[GIVEN ENTRIES]:

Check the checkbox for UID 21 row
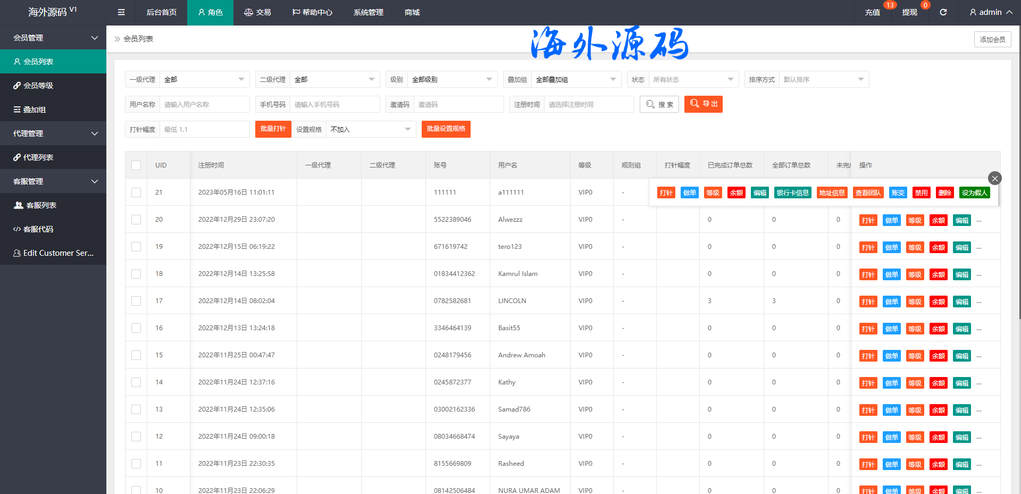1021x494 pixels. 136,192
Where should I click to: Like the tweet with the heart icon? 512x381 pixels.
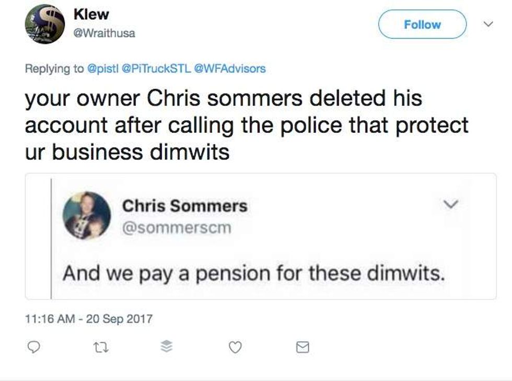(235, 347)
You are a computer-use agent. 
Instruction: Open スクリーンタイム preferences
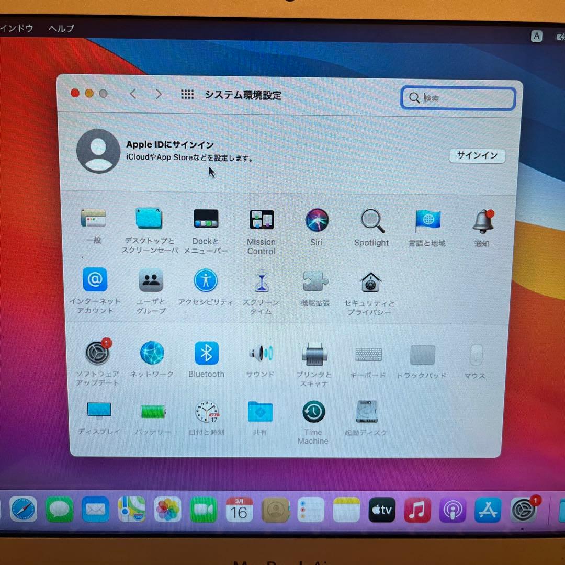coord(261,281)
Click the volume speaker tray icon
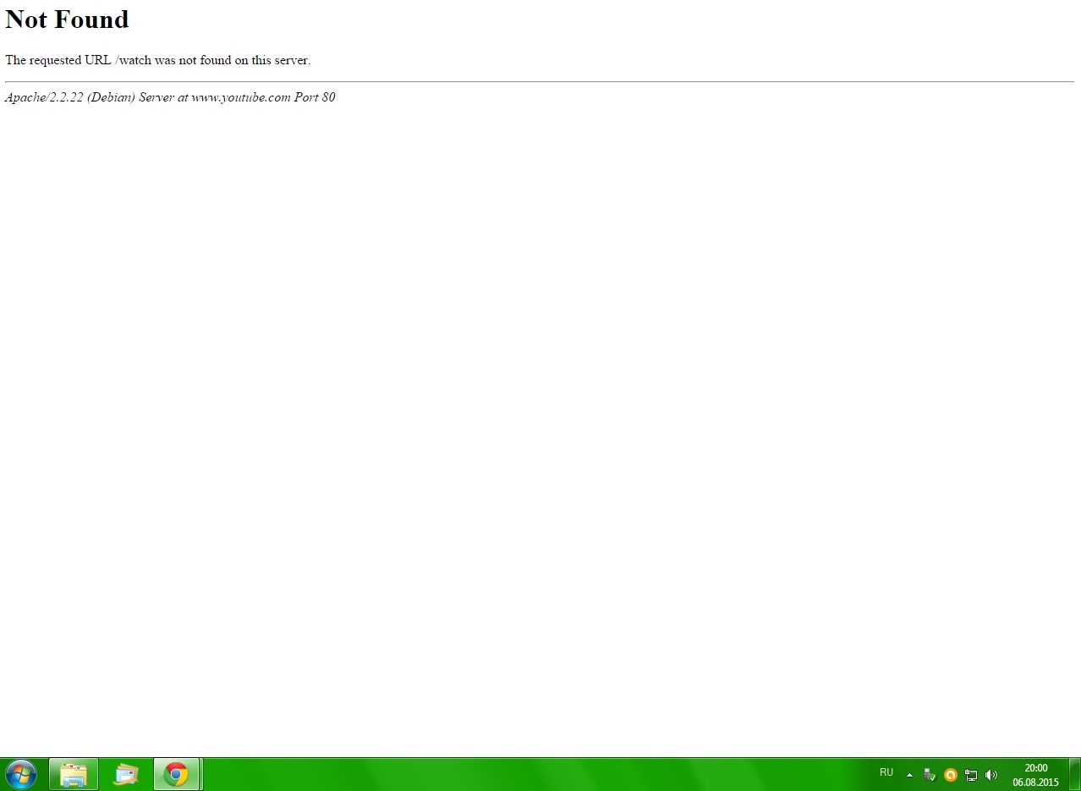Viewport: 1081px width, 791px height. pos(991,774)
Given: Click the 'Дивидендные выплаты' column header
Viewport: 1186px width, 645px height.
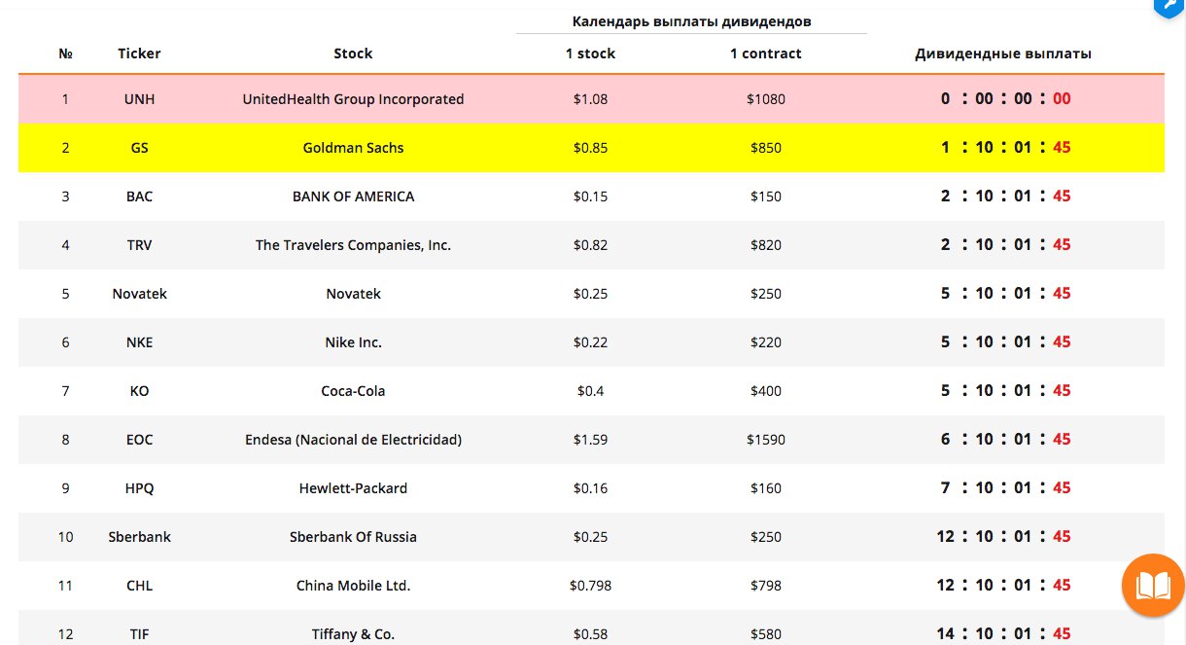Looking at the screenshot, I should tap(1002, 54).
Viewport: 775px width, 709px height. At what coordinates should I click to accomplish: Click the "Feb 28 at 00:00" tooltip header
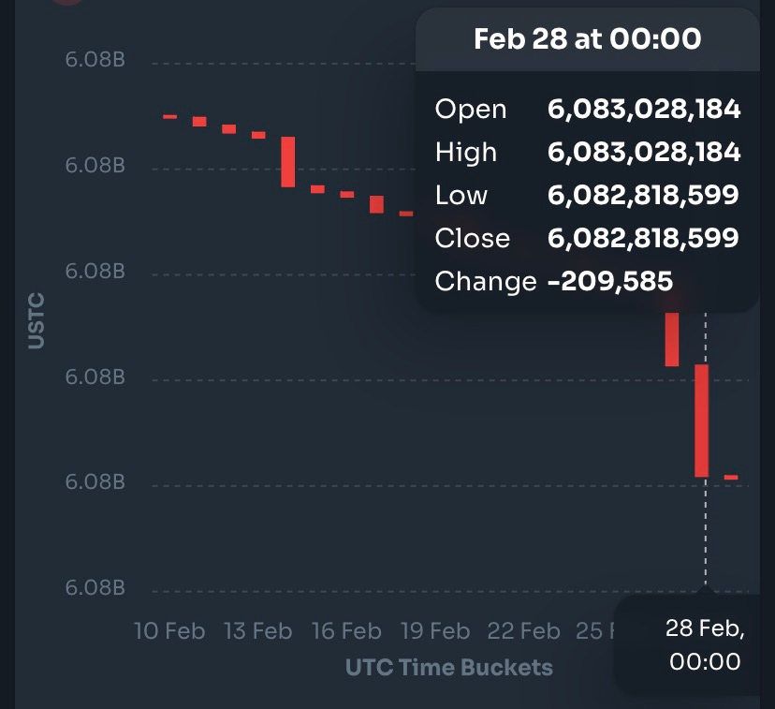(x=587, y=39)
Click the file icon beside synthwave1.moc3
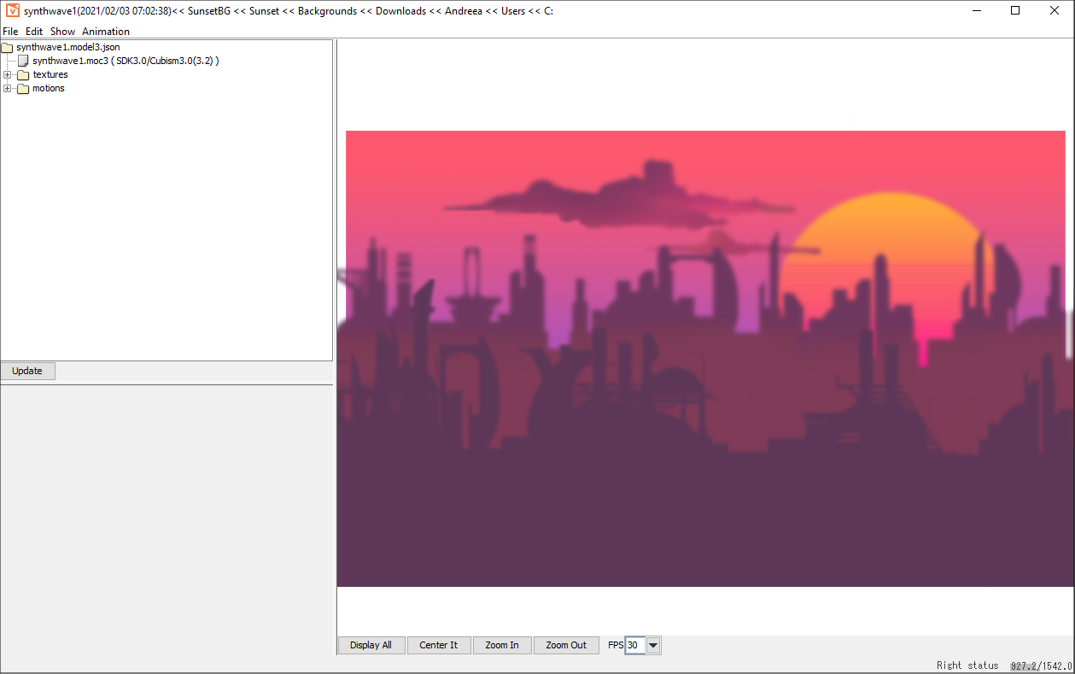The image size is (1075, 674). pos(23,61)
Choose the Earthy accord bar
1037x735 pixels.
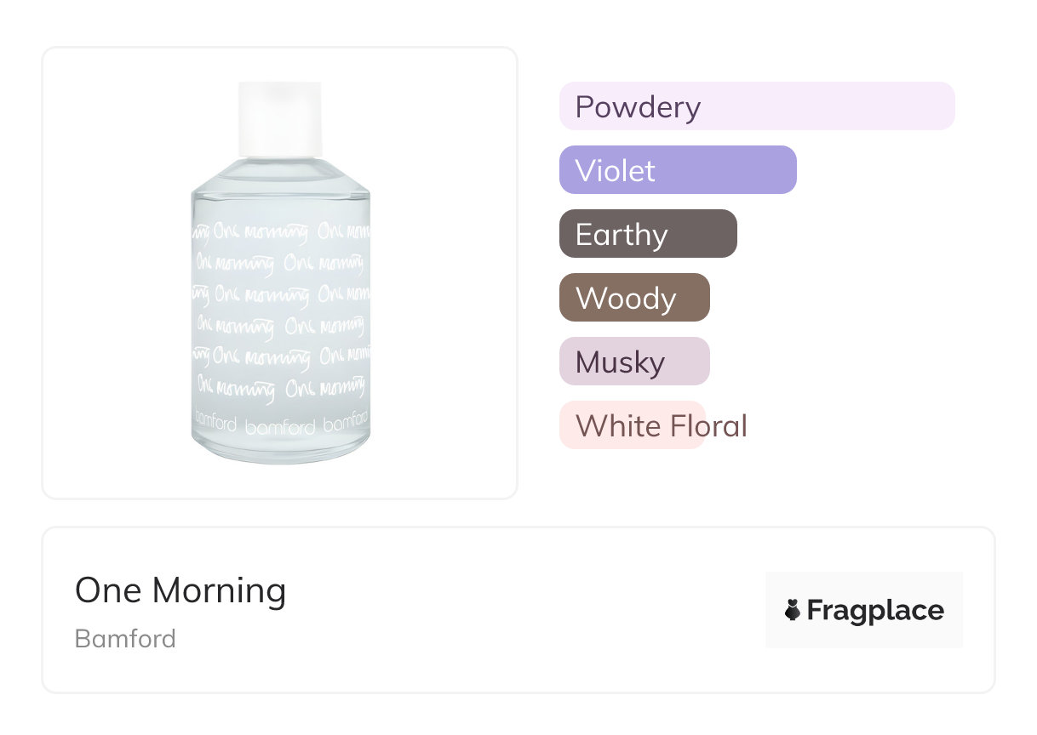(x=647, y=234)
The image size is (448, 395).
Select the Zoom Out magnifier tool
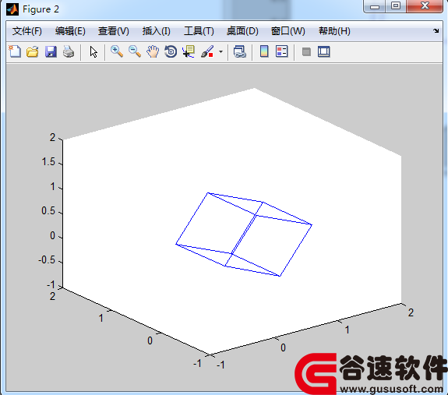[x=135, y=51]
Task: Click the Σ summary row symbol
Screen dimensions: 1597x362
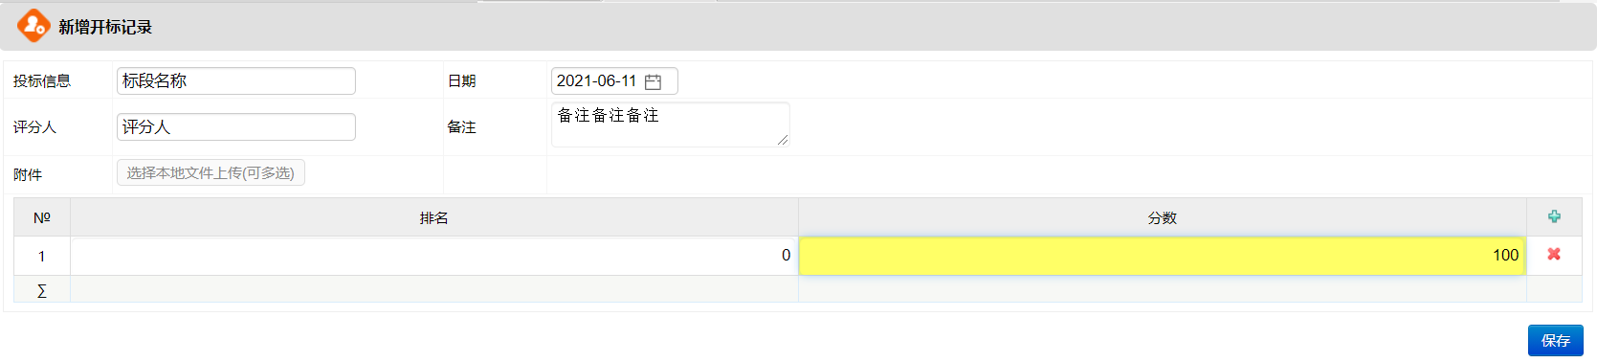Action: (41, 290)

[WHAT TO DO]: Here the job is to quote the lines from the one with "The image size is (448, 395)." through the end of the material, both included, exactly; please skip the pictures.

[FINISHED EXERCISE]:
The image size is (448, 395).
Select the Zoom Out magnifier tool
[x=135, y=51]
Task: Click the Σ summary row symbol
Screen dimensions: 1597x362
Action: (41, 290)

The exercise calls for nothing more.